В главе «Перед праздником» Достоевский дает общий абрис настроения и поведения жителей губернского города: «Странное было тогда настроение умов. Особенно в дамском обществе обозначилось какое-то легкомыслие, и нельзя сказать, чтобы мало-помалу. Как бы по ветру было пущено несколько чрезвычайно развязных понятий. Наступило что-то развеселое, легкое, не скажу чтобы всегда приятное. В моде был некоторый беспорядок умов. <…> Искали приключений, даже нарочно подсочиняли и составляли их сами, единственно для веселого анекдота» (10, 249). Казалось, что в это карнавальное веселье разврат, обещанный, ожидаемый Верховенским, вкрадывался как норма поведения. Здесь можно вспомнить, скажем, и историю с молоденькой женой сурового поручика, перед которым она провинилась, проигравшись в карты, и муж по старинке, несмотря на вопли жены, «натешился над нею досыта» (10, 250). А дальше в духе легкомысленного карнавала «ее тотчас же захватили наши шалуны, заласкали, задарили и продержали дня четыре, не возвращая мужу. Она жила у бойкой дамы и по целым дням разъезжала с нею и со всем разрезвившимся обществом в прогулках по городу, участвовала в увеселениях и танцах. <…> Бедняжка смекнула наконец, что закопалась в беду, и еле живая от страха убежала на четвертый день в сумерки от своих покровителей к своему поручику» (10, 250).
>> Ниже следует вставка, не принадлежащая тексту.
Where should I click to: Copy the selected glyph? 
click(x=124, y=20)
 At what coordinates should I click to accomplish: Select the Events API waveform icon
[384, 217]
Что уж с ней проделывали «шалуны», можно только воображать, «но две ставни низенького деревянного домика, в котором поручик нанимал квартиру, не отпирались две недели» (10, 250). Нет сомнений, что истерзал муж свою благоверную.
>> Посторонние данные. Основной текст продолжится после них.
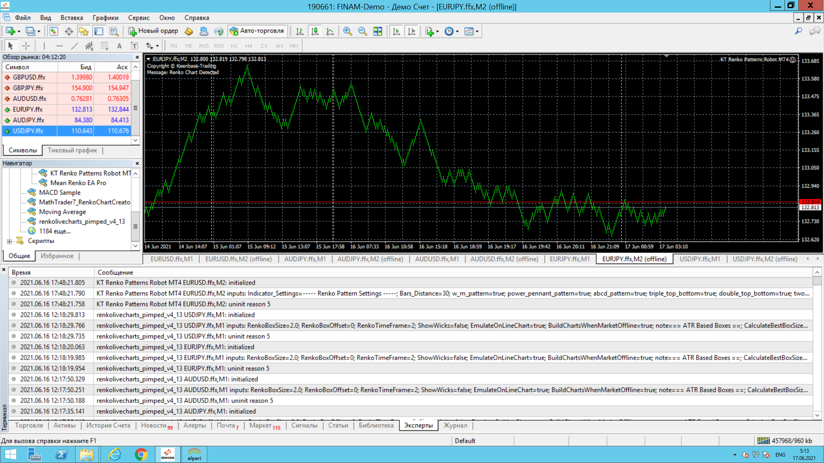Image resolution: width=824 pixels, height=463 pixels.
Task: Toggle the Market Watch panel icon
Action: (x=53, y=31)
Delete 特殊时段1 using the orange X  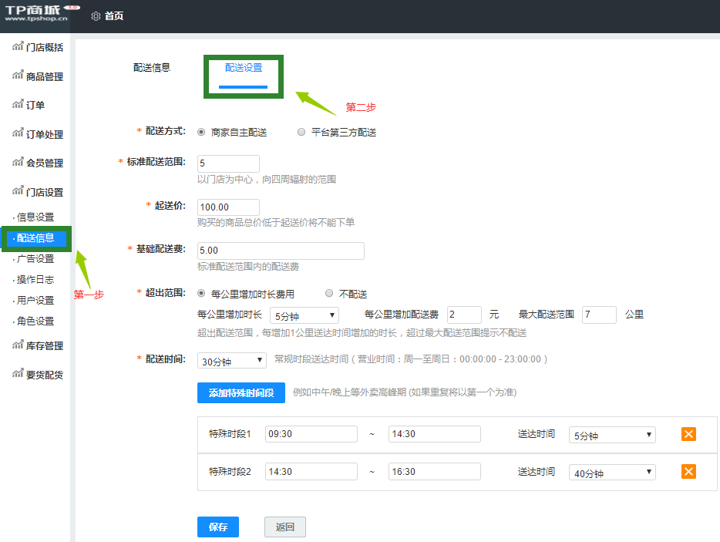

И ведь праздника еще не было. Просто карнавал, по наблюдению Достоевского, пронизывал русскую жизнь. Только в отличие от Бахтина Достоевскому карнавал не казался освобождающей силой в России. Безмерная во всем, Россия безмерна и в карнавальной жизни. Карнавал, на взгляд писателя, ведет к тотальному уничтожению нравственных христианских законов, элиминирует личность. Не случайно и Бахтин в своей концепции карнавализации словно забывает об обладающей собственной свободой и достоинством личности. Лицо у Бахтина заменяется «материально-телесным низом», как высшим раскрепощением человека. «Бесы», среди прочего, показывают
Когда-то карнавал при своем появлении в Западной Европе выполнял социально-терапевтическую роль. Языческие кровавые обряды заменялись игрой в эти обряды, вместо людей казнили и сжигали чучела, не говоря уж о строго ограниченном времени, отпущенном для карнавала. Карнавал преодолевал оргию. Лишенный меры, как показывает Достоевский, карнавал оказывается явлением с обратным знаком: он не преодолевает, а ведет к оргии. Надо сказать, что еще на заре становления Европы, в Античности, люди знали об опасности оргиазма, дионисийства и т. п. И понимая, что склонность к дионисийству заложена в природу архаического человека, пытались не уничтожить его, но противопоставить оргиазму
«В мифотворческой симфонии эллинской культуры, – писал один из лучших российских знатоков Античности Я.Э. Голосовкер, – явственно слышатся две темы, два стимула творческой жизни Эллады: тема оргиазма и тема числа. И если оргиазм был выражением стихии народной, то число было выражением полиса с его в широком смысле понимаемой гражданственностью. Взаимодействие этих двух выражений и обнаруживается как характер эллина с его изумительной чертой: искусством гармонизировать любой оргиазм». И далее он пишет (существенно сравнить его описание с развернувшимся на «празднике» в «Бесах» непотребном пьянством): «Даже попойка получила вскоре у эллинов форму организованного симпозия – пирования, подчиненного уставу и канону и все же вольного: и здесь число претворило оргиазм в гармонию»[325]. Борьба с почвенной, неуправляемой и кровавой энергией велась в Античности посредством гражданственности, становления полисного, вносящего меру мировоззрения. «Некогда оргиазм, – по словам Голосовкера, – находил выход в кровавых ритуалах, в безудерже половых вакханалий, в оргии дионисийских тиасов-кружков, в явлениях социального психоза, пока силой полиса не был введен в русло государственных мистерий – элевсинских, орфических и иных»[326]. После заката античного мира, его гибели в огне варварского переселения народов вновь сложившийся жестокий и кровавый почвенный мир попыталось – и не без успеха – образить христианство, взявшее на себя миссию по превращению языческой дикости и стадности в мир, где каждый начинал чувствовать себя личностью, ибо о каждом пекся христианский Бог. Добавим к этому и влияние на западноевропейский менталитет римского права с его разработанностью форм и норм жизни. Для выплеска почвенно-языческих страстей отводилось определенное карнавальное время, затем в права снова вступал христианский порядок, при котором душа каждого прихожанина была на учете и на божественном попечении. Человек вместо личины обретал лицо. При этом постепенно утверждавшиеся в обществе юридические законы тоже пытались защитить нарождавшегося индивида от почвенно-языческой стихии.